Gain-Layer Project
Niels G. Sorgenfrei, Anna Rita Altamura, Cristina Besleaga, Georgia Andra Boni, Tomas Ceponis, Paul Erberk, Eckhart Fretwurst, Yana Gurimskaya, Kevin Lauer, Ludovico Massaccesi, Luca Menzio, Michael Moll, Marie Muehlnikel, Andrei Nitescu, Ulrich Parzefall, Roxana-Elena Patru, Jevgenij Pavlov, Ioana Pintilie, Stephanie Reiss, Joern Schwandt, Valentina Sola
TL;DR
Radiation-induced Acceptor Removal in LGAD gain-layers compromises timing and signal in HL-LHC detectors. The Gain-Layer Project fabricates Gain-Layer Project Diodes (GLPDs) in $p$-type Silicon with controlled Boron, Carbon, Phosphorus and Oxygen to emulate gain-layer conditions and enable defect spectroscopy prior to irradiation.
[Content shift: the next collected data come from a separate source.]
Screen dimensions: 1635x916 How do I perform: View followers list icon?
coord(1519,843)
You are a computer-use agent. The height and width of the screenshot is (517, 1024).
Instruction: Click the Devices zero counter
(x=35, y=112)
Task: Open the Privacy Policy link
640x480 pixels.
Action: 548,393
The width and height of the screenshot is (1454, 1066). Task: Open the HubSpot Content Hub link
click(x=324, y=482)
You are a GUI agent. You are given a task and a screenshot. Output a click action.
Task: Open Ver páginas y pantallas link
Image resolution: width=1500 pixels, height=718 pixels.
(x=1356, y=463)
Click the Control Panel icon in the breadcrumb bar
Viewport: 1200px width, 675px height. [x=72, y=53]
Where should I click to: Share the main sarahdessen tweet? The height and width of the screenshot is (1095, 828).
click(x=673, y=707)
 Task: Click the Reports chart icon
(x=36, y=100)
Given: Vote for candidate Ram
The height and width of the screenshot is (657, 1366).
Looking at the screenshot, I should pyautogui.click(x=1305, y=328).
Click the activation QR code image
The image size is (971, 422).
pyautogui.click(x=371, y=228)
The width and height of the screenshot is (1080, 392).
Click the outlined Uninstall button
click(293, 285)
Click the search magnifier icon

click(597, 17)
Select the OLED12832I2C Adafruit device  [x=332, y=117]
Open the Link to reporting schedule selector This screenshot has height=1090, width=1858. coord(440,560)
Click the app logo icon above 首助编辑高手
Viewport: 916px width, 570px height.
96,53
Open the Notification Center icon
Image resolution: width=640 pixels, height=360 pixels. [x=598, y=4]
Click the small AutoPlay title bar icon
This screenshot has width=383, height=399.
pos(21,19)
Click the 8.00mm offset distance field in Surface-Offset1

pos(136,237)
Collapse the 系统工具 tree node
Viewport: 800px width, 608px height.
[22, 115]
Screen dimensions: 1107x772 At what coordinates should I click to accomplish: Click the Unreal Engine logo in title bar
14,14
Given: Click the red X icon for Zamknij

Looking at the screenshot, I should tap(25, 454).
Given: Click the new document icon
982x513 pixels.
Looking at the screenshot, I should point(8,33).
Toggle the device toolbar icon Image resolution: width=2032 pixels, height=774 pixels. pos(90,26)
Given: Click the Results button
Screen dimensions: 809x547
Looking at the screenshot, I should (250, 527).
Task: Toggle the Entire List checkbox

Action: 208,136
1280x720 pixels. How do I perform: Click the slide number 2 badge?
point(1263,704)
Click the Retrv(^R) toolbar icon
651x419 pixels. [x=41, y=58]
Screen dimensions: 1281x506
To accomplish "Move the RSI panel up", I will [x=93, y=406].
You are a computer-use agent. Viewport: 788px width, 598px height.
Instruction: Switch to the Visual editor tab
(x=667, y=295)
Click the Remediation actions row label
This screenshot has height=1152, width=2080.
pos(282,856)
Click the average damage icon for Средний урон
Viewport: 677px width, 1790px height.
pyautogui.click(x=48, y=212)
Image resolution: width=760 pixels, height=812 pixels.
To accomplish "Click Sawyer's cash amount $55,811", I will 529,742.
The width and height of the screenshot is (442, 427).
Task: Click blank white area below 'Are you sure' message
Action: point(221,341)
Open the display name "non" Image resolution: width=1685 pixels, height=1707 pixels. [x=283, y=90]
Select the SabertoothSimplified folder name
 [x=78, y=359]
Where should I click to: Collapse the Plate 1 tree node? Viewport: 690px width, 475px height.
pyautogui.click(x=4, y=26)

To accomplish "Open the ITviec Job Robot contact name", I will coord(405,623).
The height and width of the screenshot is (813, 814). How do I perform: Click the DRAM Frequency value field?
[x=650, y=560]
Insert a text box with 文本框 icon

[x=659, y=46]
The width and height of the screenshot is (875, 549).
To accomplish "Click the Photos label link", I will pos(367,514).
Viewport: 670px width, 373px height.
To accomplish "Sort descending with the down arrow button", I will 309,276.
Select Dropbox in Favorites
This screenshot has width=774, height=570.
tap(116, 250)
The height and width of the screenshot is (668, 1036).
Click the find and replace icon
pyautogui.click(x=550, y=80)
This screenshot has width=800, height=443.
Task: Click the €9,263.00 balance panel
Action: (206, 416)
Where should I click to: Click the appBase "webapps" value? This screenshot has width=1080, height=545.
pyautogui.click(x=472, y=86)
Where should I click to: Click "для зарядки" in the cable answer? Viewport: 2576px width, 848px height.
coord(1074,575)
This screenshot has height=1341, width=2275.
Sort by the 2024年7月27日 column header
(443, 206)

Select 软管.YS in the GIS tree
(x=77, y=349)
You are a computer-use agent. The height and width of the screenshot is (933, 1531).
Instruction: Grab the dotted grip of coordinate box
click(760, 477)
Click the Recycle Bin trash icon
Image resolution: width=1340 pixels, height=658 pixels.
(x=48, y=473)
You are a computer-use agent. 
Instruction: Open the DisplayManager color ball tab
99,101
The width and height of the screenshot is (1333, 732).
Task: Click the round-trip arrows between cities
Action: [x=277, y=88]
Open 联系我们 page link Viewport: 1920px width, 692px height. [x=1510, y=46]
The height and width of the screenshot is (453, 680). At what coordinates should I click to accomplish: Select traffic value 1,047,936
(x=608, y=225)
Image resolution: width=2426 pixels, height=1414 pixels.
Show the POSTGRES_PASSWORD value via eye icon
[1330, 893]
Pre-irradiation DLTS, TSC, SIMS, I–V and C–V measurements across six flavours reveal Carbon-induced leakage increases, phosphorus plateau–driven reductions in $N_{\text{eff}}$, and SIMS trends that largely validate the processing models, with notable Carbon-depth discrepancies. This work establishes a defect-spectroscopy platform to understand ARE mechanisms and informs irradiation campaigns and defect-engineering strategies to improve LGAD radiation hardness.
Abstract
Gain-layer degradation from exposure to radiation limits the use of Low-Gain Avalanche Diodes (LGADs) in high energy particle physics detector experiments. Proper understanding of how the gain-layer is destroyed is not available on a defect level. Only measurements for materials with much lower effective doping concentrations are available. The direct study of the gain-layer is not possible with typical defect spectroscopy measurements like Thermally Stimulated Currents (TSC) and Deep-Level Transient Spectroscopy (DLTS). To combat this problem and gain a better understanding of the processes which degrade LGADs, the Gain-Layer Project was started. This project produced 19050 diodes with various Boron, Phosphorus, Oxygen and Carbon concentrations. The material used is low-resistivity p-type Silicon. The effective doping concentrations are in the order of a LGAD gain-layer. These diodes will serve the defect community in the coming years for various studies. This article introduces this project with detailed descriptions of the diodes, their flavours and their processing, and reports on results from I-V, C-V, SIMS and DLTS measurements on unirradiated diodes.